I felt like a little boy. Let loose in a toy shop. And I think
I played the part. I put on the smock and did a pretend sailor’s hornpipe, and finally piped down only when I realised something far more important was going on around me: Kreizberg was leading us quietly into the third movement, and the elegy was overwhelming. We both sat humbled.
We sat facing each other by the fireside. The flames freckled her face in the evening light and I sipped a soft malt in a crystal glass. She had a glass of red wine. Chet Baker was singing. The logs crackled, turning red. It was the time before we began to put ourselves in the story. The time when the story was still out there, to be brought into the house, rather than born within. The pre-love time when intimacy is approached rather than achieved. The way you ascend a hill from the side or the way you tack or jib when sailing a boat into the wind.
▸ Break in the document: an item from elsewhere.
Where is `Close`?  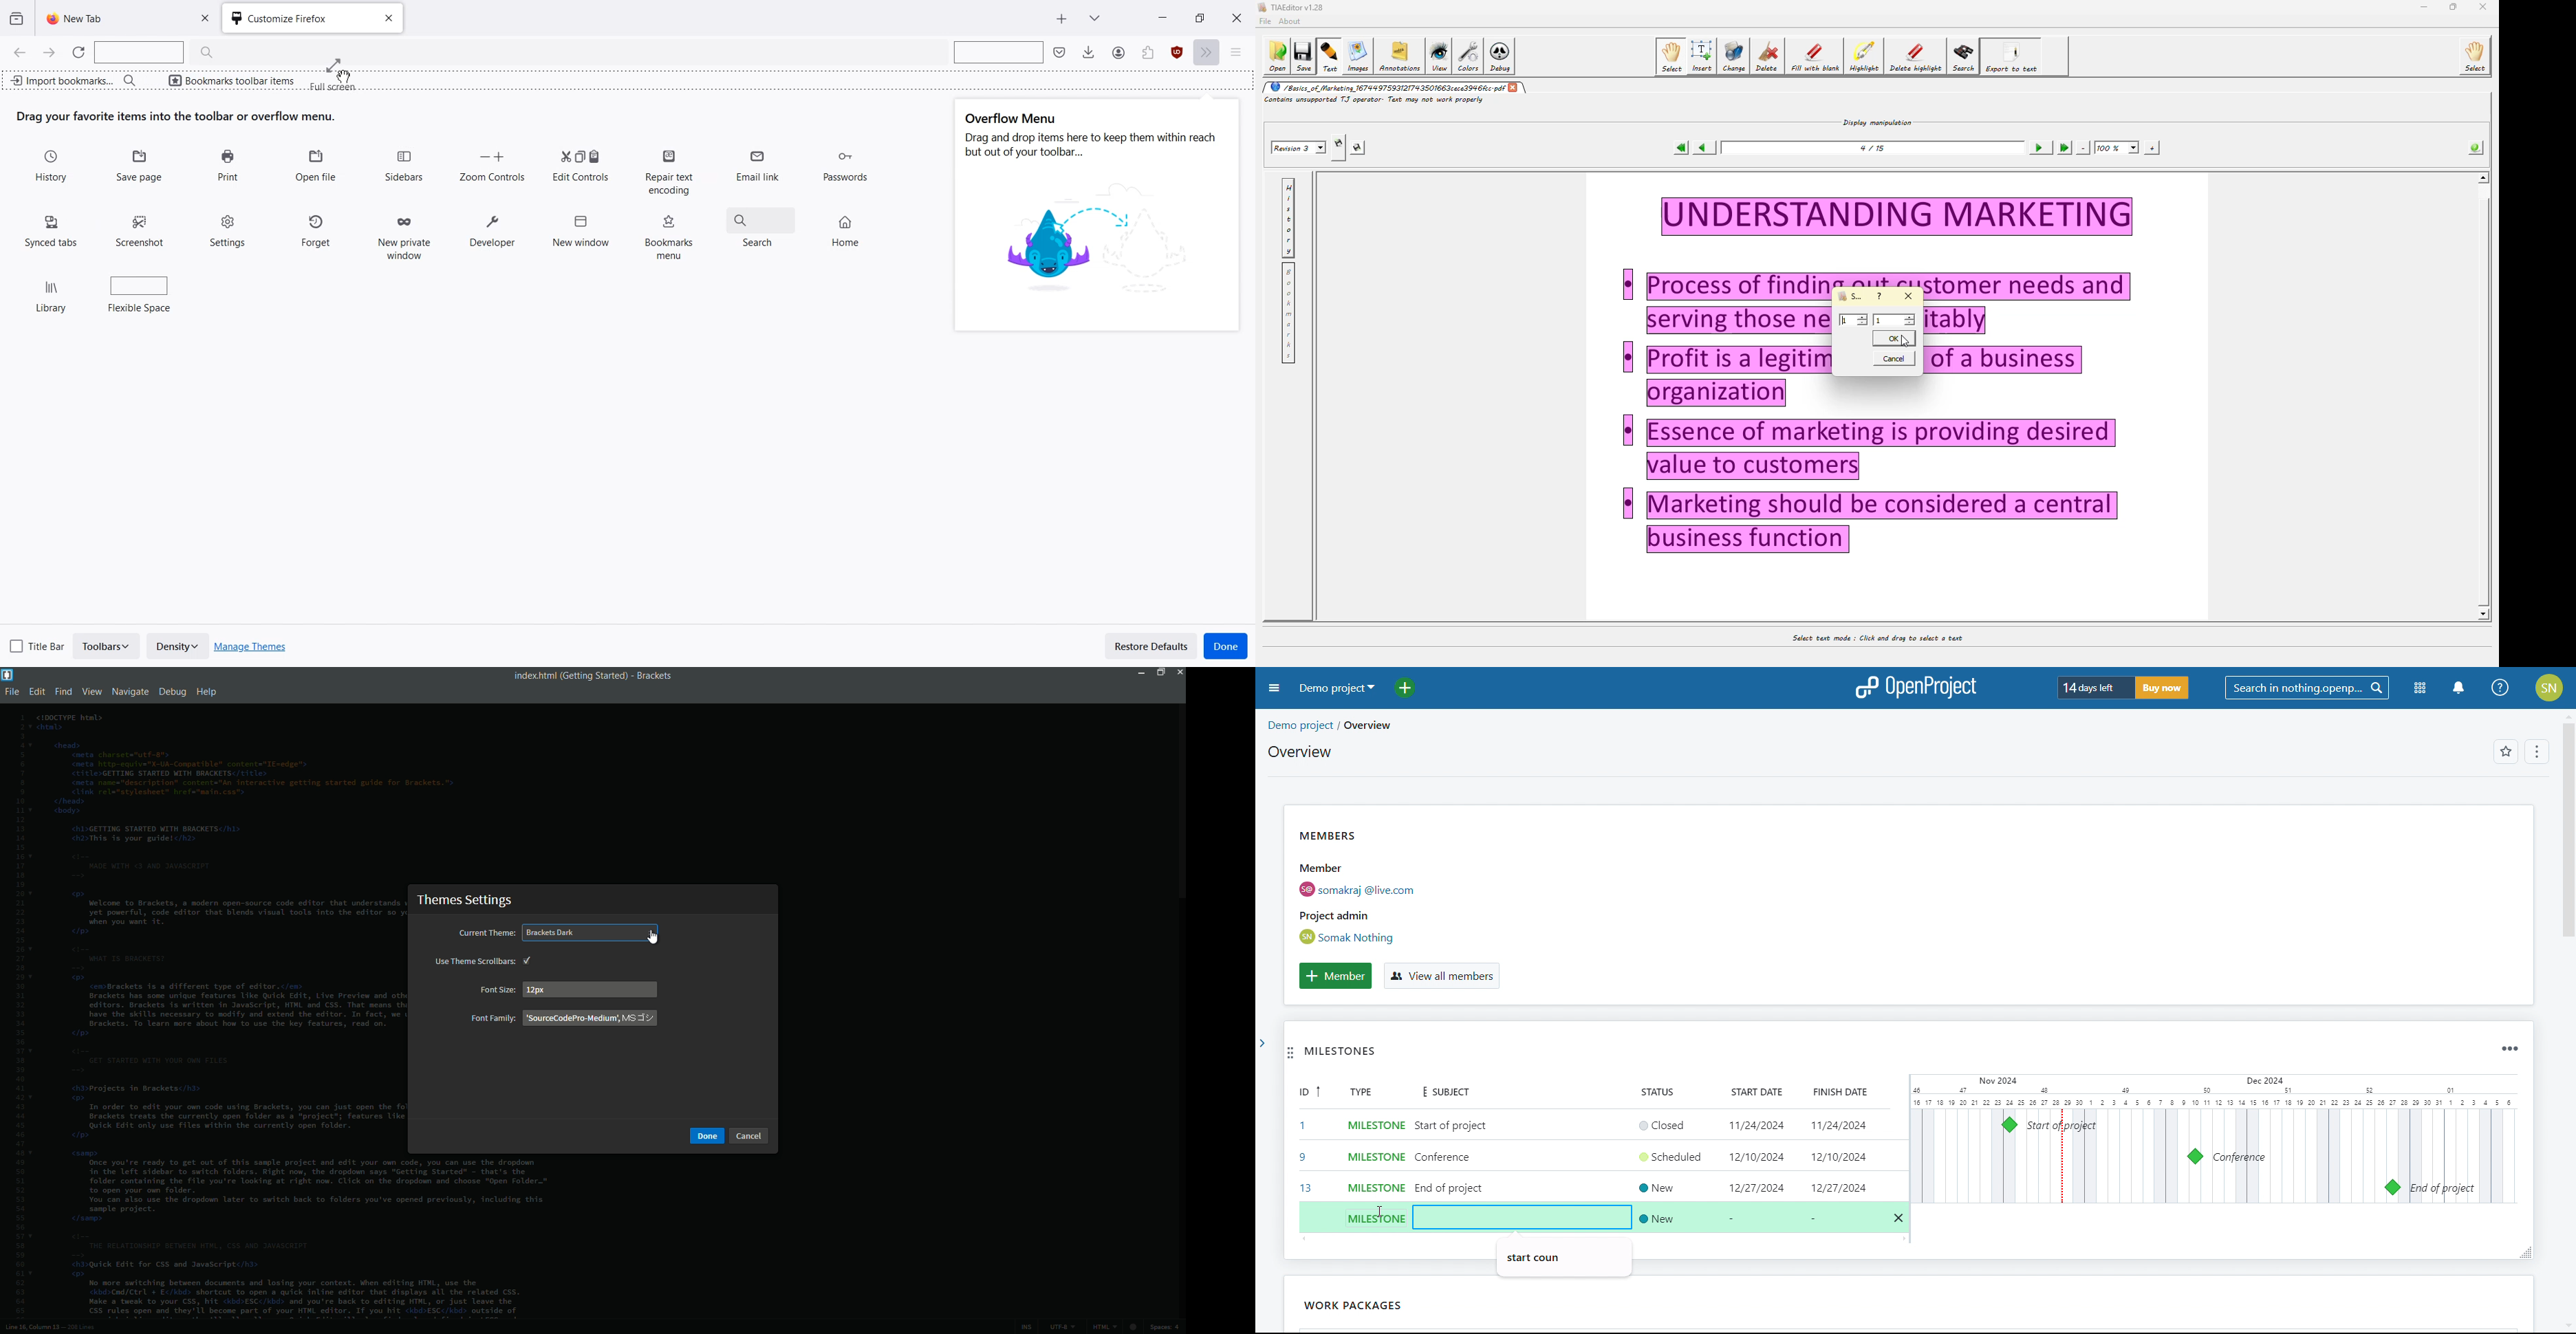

We told tales about things that had happened to us rather than about ourselves. ‘I mind that time,’ she said, and
I would respond ‘Once…’ I told her about coincidences in my own life and she told about the time she was in Dublin and sitting in Bewley’s tearoom thinking about her flatmate from twenty years before, Anne, when who walked in the door but… and then I remembered walking in New York and suddenly glancing up to see my name on a street sign: Alexander Street. She laughed.
‘Och that could happen anywhere. Just think of the number of Alexander Streets there are!’